■ EXERCISE INSTRUCTIONS: Quote, without any change, the line that contains "संशोधन आणि तंत्रज्ञान (317, 540)" and all lines that follow it to the end of the data below.

■ INFORMATION:
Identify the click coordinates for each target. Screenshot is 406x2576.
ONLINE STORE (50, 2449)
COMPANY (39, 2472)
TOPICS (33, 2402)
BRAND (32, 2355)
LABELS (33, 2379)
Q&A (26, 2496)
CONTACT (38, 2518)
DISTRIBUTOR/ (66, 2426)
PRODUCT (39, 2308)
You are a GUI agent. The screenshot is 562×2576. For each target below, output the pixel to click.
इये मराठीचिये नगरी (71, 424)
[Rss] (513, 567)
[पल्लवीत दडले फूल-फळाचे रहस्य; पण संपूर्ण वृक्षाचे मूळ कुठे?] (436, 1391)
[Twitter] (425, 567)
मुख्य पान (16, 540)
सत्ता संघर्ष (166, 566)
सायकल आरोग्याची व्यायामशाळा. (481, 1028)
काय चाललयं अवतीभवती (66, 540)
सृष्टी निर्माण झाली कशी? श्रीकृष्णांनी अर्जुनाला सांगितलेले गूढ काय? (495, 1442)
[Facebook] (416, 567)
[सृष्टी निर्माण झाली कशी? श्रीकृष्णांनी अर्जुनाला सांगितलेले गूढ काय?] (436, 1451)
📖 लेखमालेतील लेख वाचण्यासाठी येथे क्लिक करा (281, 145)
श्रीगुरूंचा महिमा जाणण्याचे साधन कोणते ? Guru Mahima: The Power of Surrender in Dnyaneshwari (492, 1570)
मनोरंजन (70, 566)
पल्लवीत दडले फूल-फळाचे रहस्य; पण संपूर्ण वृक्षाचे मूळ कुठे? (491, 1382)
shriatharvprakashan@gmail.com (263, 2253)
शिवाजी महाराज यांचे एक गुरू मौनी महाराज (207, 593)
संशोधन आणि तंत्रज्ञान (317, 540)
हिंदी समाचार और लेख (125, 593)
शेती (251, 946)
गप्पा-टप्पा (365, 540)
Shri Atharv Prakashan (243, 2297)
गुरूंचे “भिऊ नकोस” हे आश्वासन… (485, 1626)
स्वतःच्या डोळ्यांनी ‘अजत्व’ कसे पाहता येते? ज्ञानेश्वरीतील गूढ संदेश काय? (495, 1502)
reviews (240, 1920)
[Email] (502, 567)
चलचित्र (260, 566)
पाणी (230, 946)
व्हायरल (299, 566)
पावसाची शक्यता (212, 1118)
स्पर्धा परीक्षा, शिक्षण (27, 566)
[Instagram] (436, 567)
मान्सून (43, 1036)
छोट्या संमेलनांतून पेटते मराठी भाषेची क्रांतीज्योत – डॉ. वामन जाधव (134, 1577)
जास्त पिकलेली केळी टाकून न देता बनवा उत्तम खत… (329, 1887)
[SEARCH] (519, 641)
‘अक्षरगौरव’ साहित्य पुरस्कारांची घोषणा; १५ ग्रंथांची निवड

■ ANSWER SECTION:
संशोधन आणि तंत्रज्ञान (317, 540)
हिंदी समाचार और लेख (125, 593)
शेती (251, 946)
गप्पा-टप्पा (365, 540)
Shri Atharv Prakashan (243, 2297)
गुरूंचे “भिऊ नकोस” हे आश्वासन… (485, 1626)
स्वतःच्या डोळ्यांनी ‘अजत्व’ कसे पाहता येते? ज्ञानेश्वरीतील गूढ संदेश काय? (495, 1502)
reviews (240, 1920)
[Email] (502, 567)
चलचित्र (260, 566)
पाणी (230, 946)
व्हायरल (299, 566)
पावसाची शक्यता (212, 1118)
स्पर्धा परीक्षा, शिक्षण (27, 566)
[Instagram] (436, 567)
मान्सून (43, 1036)
छोट्या संमेलनांतून पेटते मराठी भाषेची क्रांतीज्योत – डॉ. वामन जाधव (134, 1577)
जास्त पिकलेली केळी टाकून न देता बनवा उत्तम खत… (329, 1887)
[SEARCH] (519, 641)
‘अक्षरगौरव’ साहित्य पुरस्कारांची घोषणा; १५ ग्रंथांची निवड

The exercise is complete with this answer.